Document and screenshot pointing listing

--*--

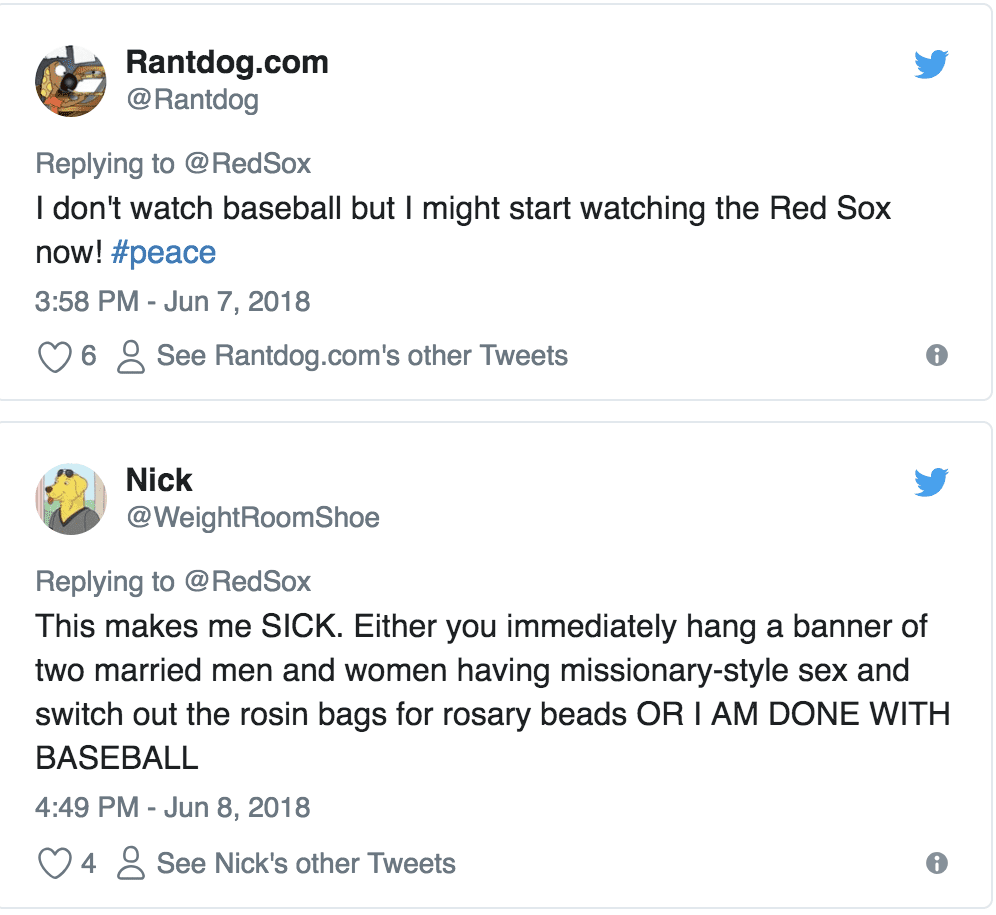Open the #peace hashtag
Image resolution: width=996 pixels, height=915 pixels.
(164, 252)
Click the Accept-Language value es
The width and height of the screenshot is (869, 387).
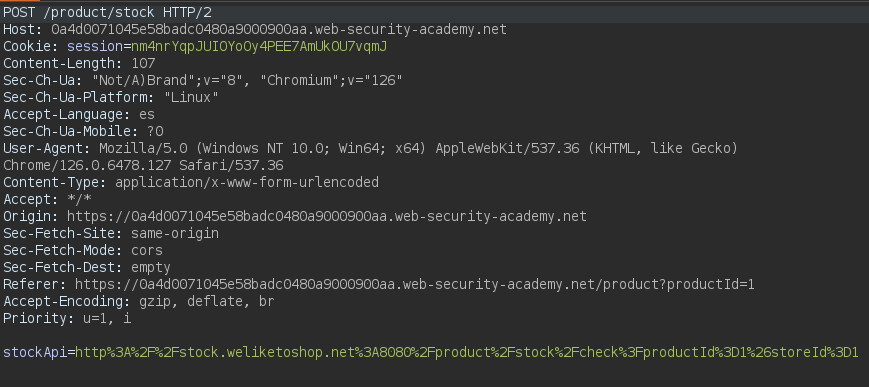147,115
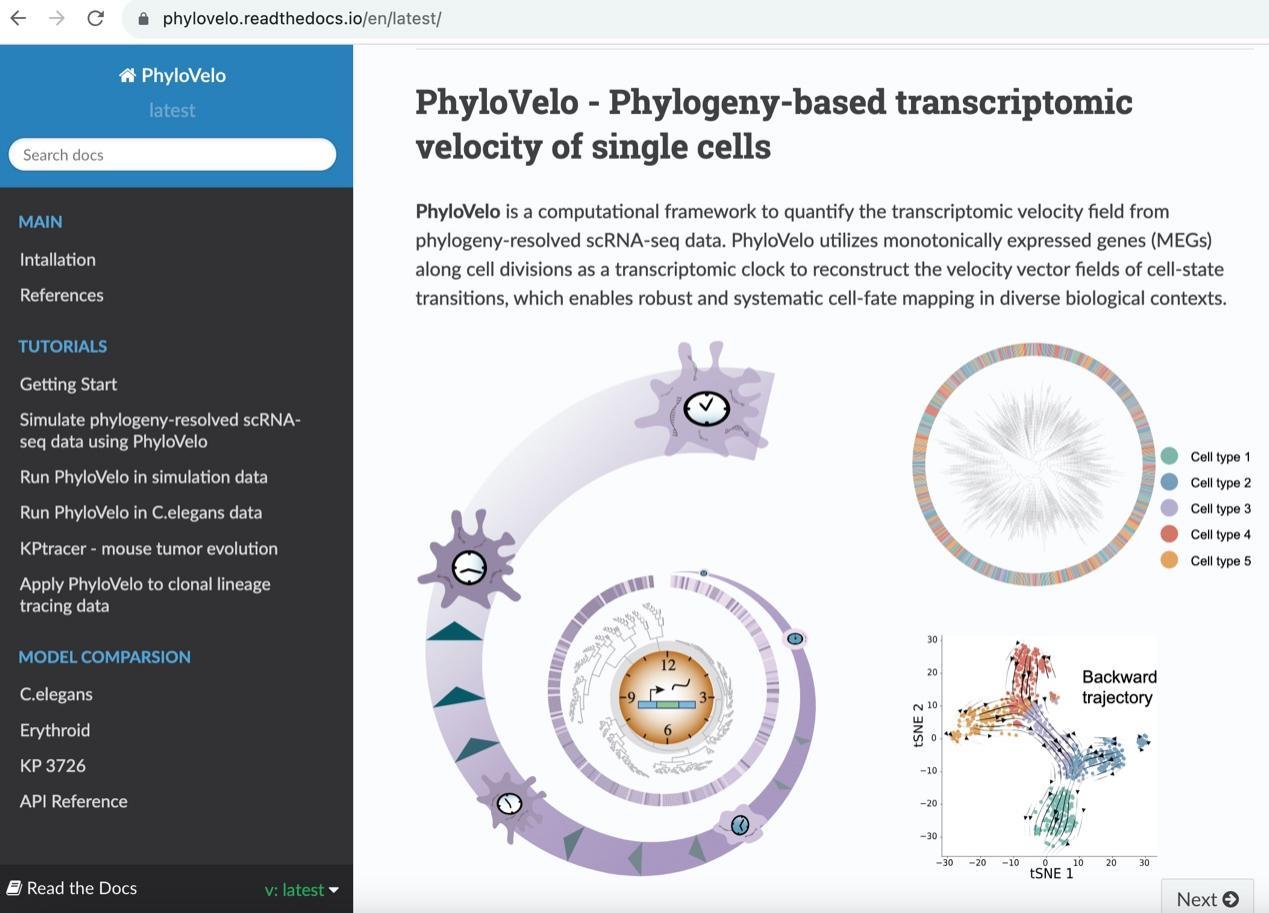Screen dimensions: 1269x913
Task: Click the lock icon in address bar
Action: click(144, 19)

--*--

[To be done]:
Copy the listing word for word, from the line containing "Click the Accept-Language value es" through the final line, inclusive. Leave out the pictures.

[Correct output]:
Click the Accept-Language value es
The width and height of the screenshot is (869, 387).
147,115
Screen dimensions: 1269x913
Task: Click the lock icon in address bar
Action: click(144, 19)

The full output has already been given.